NEWS & EVENTS

Harley Street hero: Sir William Jenner

IN BRIEF - 31ST JULY 2017

A Harley Street resident best known for discovering the difference between typhus and typhoid

Harley Street resident William Jenner is perhaps best known for discovering the difference between typhus and typhoid, but he was also physician-in-ordinary to Queen Victoria, president of the Royal College of Physicians, a fellow of the Royal Society, a professor at University College Hospital, and crucial to the development of the Hospital for Sick Children at Great Ormond Street. After a stellar career, he died in 1898 as Sir William Jenner, 1st Baronet of Harley Street in the Parish of St Marylebone.
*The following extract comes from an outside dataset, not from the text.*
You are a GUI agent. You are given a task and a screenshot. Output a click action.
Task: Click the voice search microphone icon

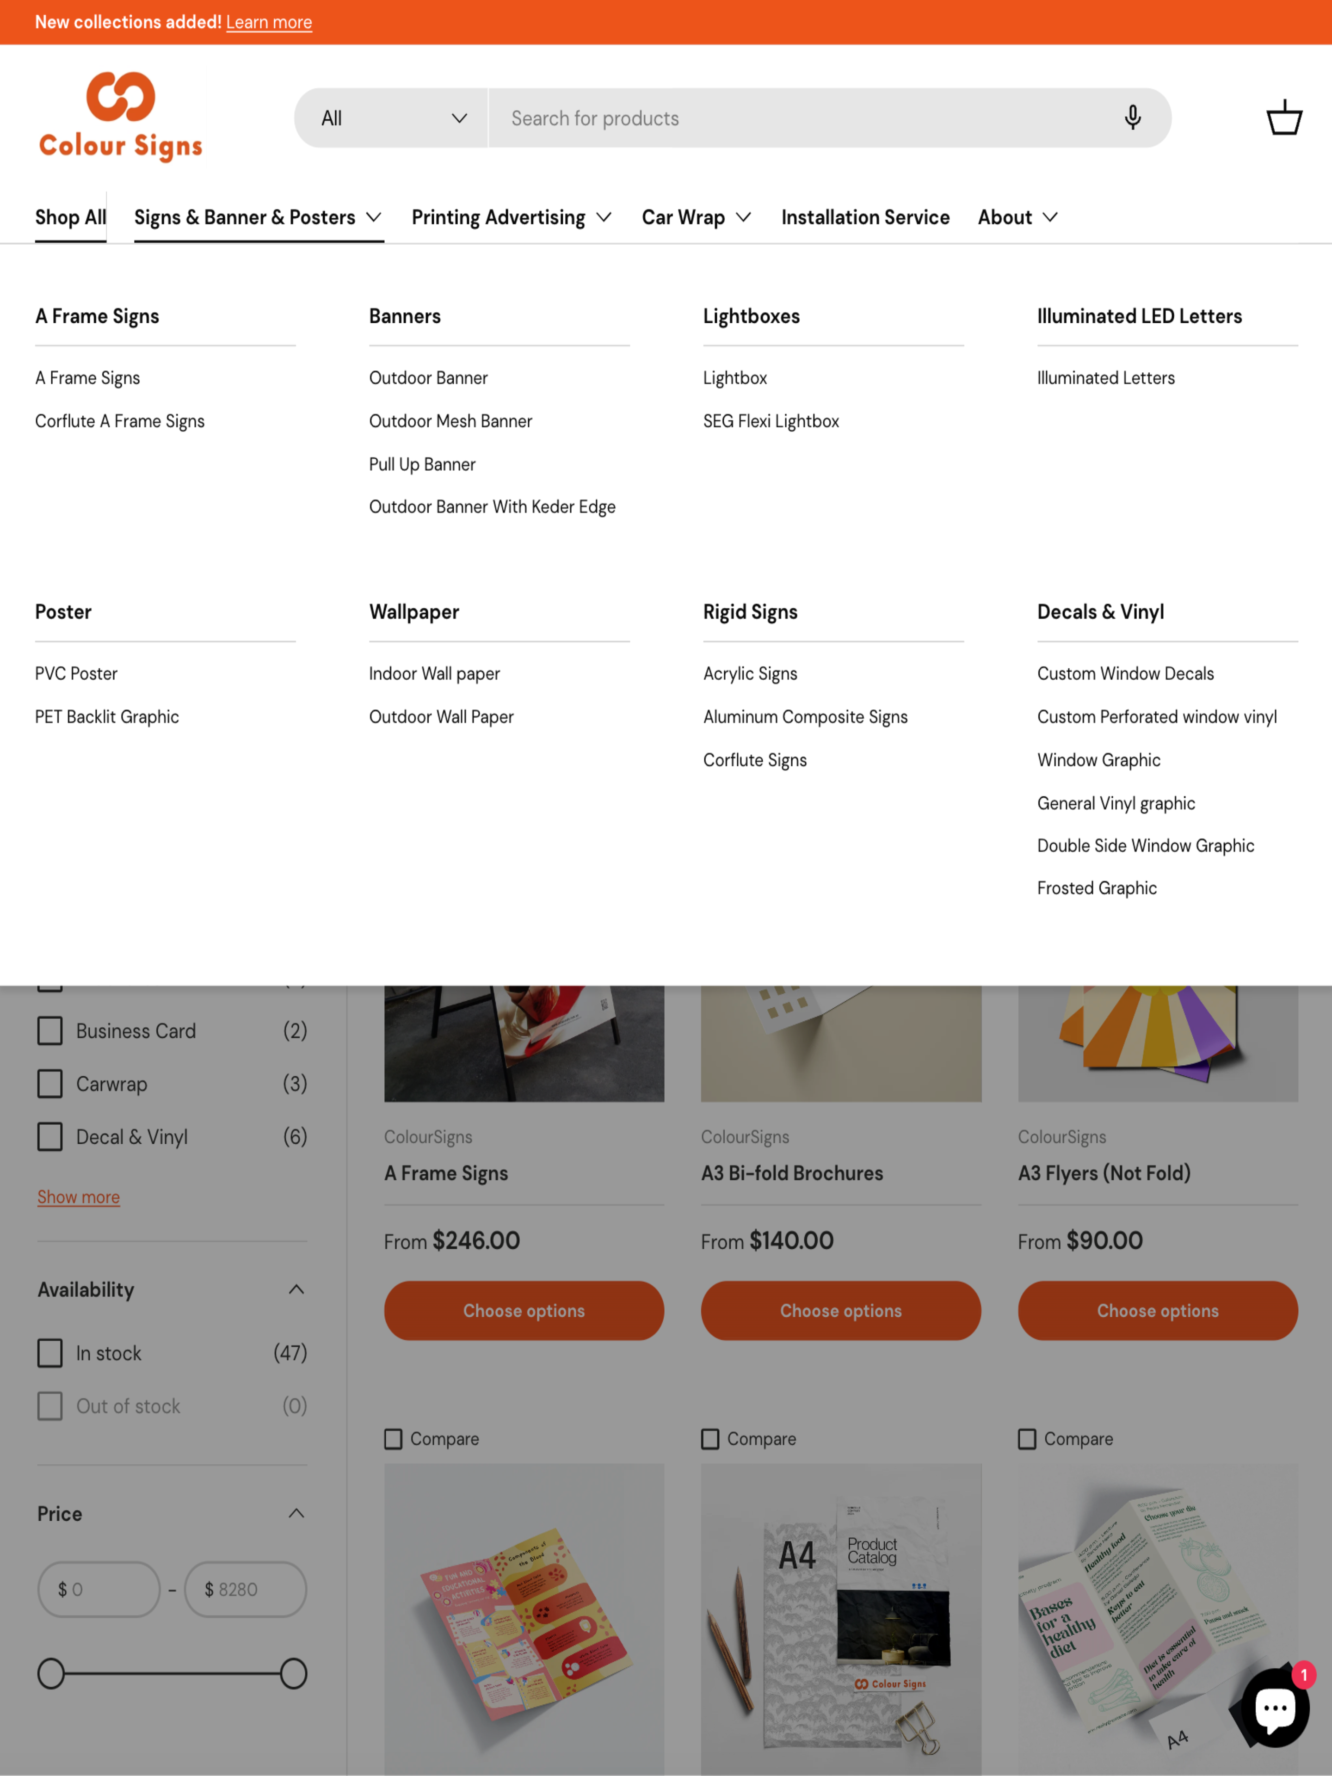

Jenner was born on 30th January 1815, the year of Waterloo, in Chatham, the fourth son of John Jenner and his wife Elizabeth. Before studying medicine at University College London, he was apprenticed to a surgeon on Baker Street, near Regent’s Park. He graduated from UCL in 1844, was admitted to membership of the Society of Apothecaries and the Royal College of Surgeons, and set up his own general practice at 12 Albany Street, Regent’s Park. With his kindly, if autocratic, bedside manner and evidently efficient medical knowledge, Jenner’s practice prospered.

Profusion of disease
Three years later, in 1847, dissatisfied with the profusion of disease that confronted him on a daily basis, he began a detailed study of fever patients at the London Fever Hospital. Scrutinising more than 1,000 patients’ conditions, he proved “incontestably, so far as induction can prove the point, that the specific causes of typhus and typhoid fevers are absolutely different from each other, and to render in the highest degree probable that the specific cause of relapsing fever is different from that of either of the two former.” His studies established once and for all the distinction between the two conditions.

From here, Jenner’s career progressed rapidly. He taught pathological anatomy at UCL, and became a physician at UCH; he was elected a fellow of the Royal College of Physicians in 1853 and of the Royal Society in 1864; and he acted as president of several medical societies. After the founding of Great Ormond Street Children’s Hospital in 1852, he became a resident doctor, and in the hospital’s first decade he was one of only three permanent staff.

In time, Jenner’s private life flourished as well. In 1858, he married Adela Lucy Leman, who gave him five sons and a daughter. He was very dedicated to his work, and prided himself on his common sense; when travelling he would pass the time with cheap novels, and was apparently inordinately devoted to drinking cups of tea.

Treating the Queen
In 1861, his fame reached royal ears, and he attended Prince Albert during the attack of typhoid fever that eventually killed him in December of that year. Despite his failure to save Albert, Jenner must have made a favourable impression, for in 1862 Queen Victoria made him her physician-in-ordinary, and the Prince of Wales followed suit a year later. Despite their differences in background, the Queen and her doctor became lifelong friends, and in 1868 she created a baronetcy for Jenner.

In 1890, ill health forced Jenner to retire, and he died eight years later in Hampshire, leaving behind the baronetcy and a fortune of £375,000. His work had changed medical practice significantly, improving the lives of some thousands of patients, and earning him the devotion of the Queen herself.